Find the line that contains "プライバシーポリシー (710, 1933)" in the entries below. Write out that line and all that follow it, unchanged and alone.
::: Dataset :::
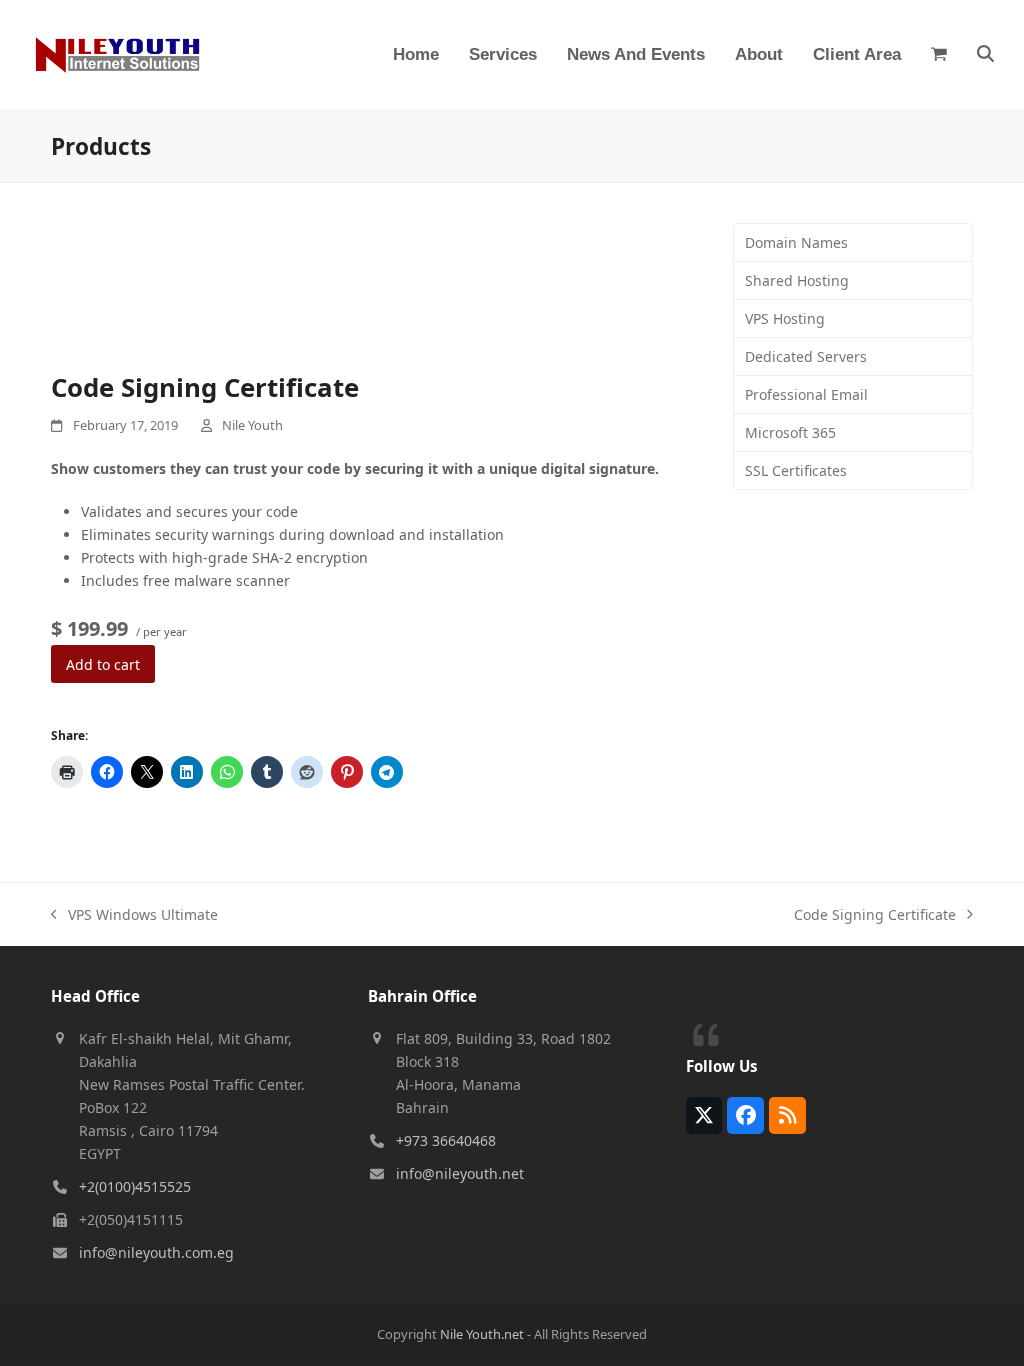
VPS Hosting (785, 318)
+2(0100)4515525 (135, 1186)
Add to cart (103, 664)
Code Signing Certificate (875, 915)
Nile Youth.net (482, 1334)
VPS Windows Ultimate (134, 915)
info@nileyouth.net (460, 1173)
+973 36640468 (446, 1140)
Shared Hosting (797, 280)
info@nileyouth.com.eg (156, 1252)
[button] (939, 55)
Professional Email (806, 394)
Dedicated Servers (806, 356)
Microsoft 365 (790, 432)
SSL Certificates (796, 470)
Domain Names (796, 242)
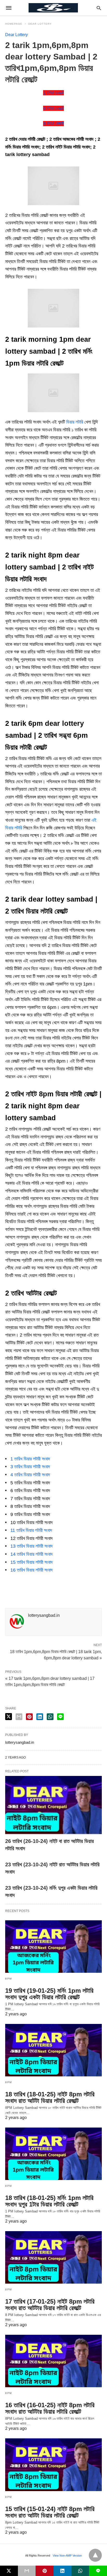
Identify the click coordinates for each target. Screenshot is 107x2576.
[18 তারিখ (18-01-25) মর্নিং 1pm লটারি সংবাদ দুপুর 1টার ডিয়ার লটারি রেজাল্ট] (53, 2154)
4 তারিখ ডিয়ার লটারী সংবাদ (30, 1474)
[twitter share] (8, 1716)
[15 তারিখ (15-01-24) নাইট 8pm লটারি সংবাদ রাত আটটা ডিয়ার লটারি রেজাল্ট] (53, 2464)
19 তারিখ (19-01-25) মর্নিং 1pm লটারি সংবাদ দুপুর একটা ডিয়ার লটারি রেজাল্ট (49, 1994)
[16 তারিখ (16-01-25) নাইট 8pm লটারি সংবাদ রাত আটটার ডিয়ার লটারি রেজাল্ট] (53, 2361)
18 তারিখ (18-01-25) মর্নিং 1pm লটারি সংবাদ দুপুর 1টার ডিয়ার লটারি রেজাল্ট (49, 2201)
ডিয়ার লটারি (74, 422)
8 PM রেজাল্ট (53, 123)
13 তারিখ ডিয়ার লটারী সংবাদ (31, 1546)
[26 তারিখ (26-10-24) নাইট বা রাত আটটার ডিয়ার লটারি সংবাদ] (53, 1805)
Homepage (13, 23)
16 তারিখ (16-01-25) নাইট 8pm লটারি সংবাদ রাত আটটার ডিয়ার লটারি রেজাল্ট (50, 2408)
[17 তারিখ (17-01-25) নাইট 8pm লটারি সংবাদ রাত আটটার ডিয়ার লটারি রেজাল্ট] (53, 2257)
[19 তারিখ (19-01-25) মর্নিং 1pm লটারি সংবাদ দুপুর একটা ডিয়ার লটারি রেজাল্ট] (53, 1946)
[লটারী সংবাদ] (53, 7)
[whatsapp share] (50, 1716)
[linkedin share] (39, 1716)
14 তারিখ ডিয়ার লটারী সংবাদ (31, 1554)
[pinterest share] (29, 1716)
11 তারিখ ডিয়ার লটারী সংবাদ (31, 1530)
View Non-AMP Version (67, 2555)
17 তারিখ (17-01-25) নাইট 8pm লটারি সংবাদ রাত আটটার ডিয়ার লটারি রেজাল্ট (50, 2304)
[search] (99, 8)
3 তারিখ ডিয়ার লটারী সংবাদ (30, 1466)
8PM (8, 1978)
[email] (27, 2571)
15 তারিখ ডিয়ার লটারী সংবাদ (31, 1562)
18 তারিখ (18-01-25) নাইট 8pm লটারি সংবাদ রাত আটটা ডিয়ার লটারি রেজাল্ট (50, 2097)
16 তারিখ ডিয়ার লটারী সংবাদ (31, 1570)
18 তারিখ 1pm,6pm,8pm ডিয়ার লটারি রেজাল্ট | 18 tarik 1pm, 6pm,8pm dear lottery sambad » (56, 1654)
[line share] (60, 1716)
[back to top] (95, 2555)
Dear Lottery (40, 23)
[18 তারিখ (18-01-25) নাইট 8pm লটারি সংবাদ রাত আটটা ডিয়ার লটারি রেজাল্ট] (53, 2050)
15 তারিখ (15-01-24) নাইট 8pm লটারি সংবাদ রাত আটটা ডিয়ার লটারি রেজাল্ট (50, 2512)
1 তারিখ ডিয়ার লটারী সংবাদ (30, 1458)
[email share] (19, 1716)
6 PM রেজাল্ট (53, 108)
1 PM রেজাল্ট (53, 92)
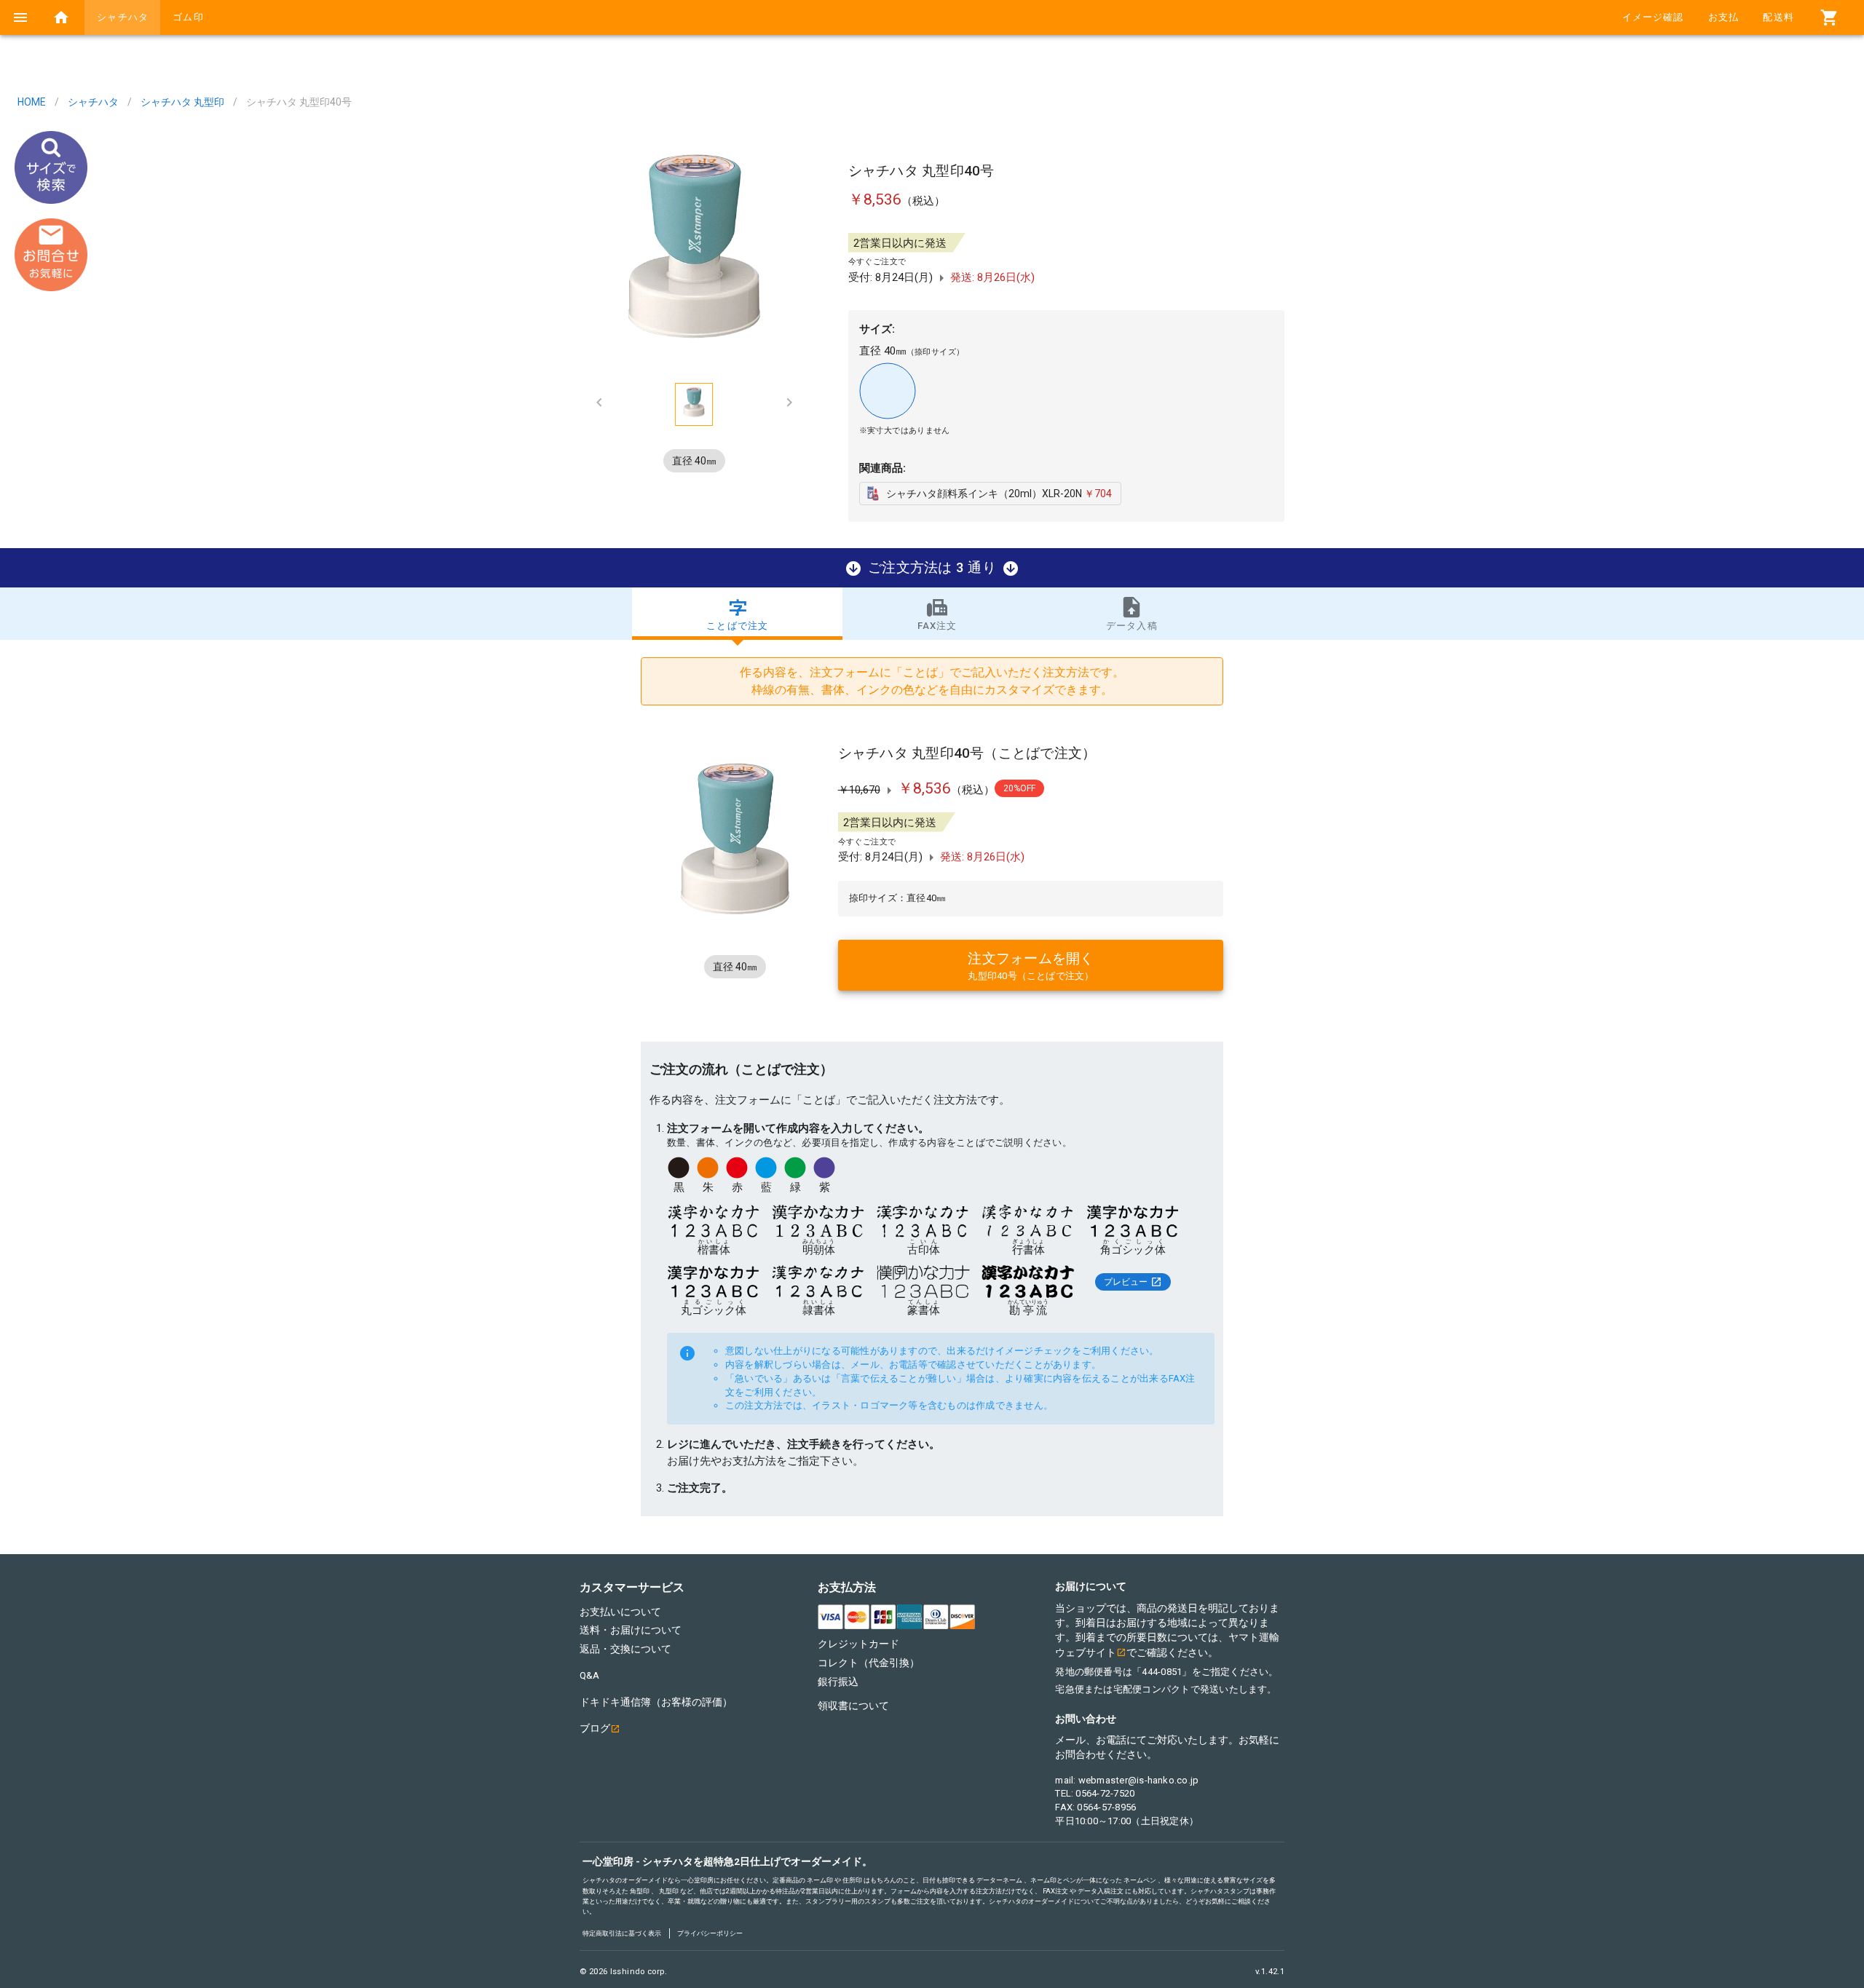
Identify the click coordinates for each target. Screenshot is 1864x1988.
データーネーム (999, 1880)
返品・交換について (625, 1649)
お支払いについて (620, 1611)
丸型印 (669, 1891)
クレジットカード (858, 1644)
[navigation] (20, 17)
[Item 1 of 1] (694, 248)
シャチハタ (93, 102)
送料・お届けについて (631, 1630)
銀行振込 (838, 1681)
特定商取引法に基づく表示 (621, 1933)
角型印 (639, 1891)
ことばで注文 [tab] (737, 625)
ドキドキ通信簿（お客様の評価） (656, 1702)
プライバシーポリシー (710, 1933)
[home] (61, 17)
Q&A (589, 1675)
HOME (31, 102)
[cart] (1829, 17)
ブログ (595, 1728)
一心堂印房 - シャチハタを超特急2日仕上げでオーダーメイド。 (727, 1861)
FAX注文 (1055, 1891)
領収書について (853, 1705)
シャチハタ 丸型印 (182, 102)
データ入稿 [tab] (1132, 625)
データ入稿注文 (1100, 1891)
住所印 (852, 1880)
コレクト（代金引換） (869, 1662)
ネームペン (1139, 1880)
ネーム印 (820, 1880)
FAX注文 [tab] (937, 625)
:::
◆ Solution to this problem:
プライバシーポリシー (710, 1933)
[home] (61, 17)
Q&A (589, 1675)
HOME (31, 102)
[cart] (1829, 17)
ブログ (595, 1728)
一心堂印房 - シャチハタを超特急2日仕上げでオーダーメイド。 (727, 1861)
FAX注文 (1055, 1891)
領収書について (853, 1705)
シャチハタ 丸型印 (182, 102)
データ入稿 [tab] (1132, 625)
データ入稿注文 (1100, 1891)
住所印 (852, 1880)
コレクト（代金引換） (869, 1662)
ネームペン (1139, 1880)
ネーム印 (820, 1880)
FAX注文 [tab] (937, 625)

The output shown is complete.